■ About this exercise: Which lines below contain "will"? Copy every one of them.

■ Provided data:

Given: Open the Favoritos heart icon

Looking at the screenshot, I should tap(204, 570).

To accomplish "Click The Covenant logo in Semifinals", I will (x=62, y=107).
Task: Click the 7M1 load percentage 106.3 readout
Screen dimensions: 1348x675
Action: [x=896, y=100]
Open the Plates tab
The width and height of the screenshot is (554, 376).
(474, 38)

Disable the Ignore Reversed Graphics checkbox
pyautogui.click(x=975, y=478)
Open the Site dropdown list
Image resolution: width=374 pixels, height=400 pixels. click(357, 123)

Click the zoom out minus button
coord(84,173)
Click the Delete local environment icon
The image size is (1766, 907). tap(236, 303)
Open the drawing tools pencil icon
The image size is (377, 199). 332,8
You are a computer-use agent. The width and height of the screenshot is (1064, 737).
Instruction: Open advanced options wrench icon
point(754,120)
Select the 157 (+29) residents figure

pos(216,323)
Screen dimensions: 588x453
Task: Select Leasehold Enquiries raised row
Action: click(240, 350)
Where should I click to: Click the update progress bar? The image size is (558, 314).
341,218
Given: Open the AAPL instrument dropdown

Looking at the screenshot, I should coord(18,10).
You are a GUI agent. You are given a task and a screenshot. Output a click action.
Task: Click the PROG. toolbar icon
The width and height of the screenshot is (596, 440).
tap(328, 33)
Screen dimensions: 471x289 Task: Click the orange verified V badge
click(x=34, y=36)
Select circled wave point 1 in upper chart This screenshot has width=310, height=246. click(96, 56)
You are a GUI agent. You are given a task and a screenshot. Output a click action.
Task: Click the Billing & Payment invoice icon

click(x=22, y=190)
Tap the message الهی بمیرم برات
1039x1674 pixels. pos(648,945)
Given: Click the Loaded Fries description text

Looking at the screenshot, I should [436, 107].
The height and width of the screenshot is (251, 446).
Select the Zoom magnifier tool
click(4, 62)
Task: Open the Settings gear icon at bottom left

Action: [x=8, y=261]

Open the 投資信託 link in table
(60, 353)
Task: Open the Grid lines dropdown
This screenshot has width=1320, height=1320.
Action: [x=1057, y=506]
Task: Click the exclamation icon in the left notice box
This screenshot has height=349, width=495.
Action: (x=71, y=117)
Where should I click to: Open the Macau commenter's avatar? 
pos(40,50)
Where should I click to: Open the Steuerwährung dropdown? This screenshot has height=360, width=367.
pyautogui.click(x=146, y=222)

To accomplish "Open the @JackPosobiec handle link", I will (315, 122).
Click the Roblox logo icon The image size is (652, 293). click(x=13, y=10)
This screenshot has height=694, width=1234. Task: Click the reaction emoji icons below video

■ Task response:
To accomplish "Click The Covenant logo in Semifinals", I will (x=62, y=107).
To accomplish "Open the @JackPosobiec handle link", I will (315, 122).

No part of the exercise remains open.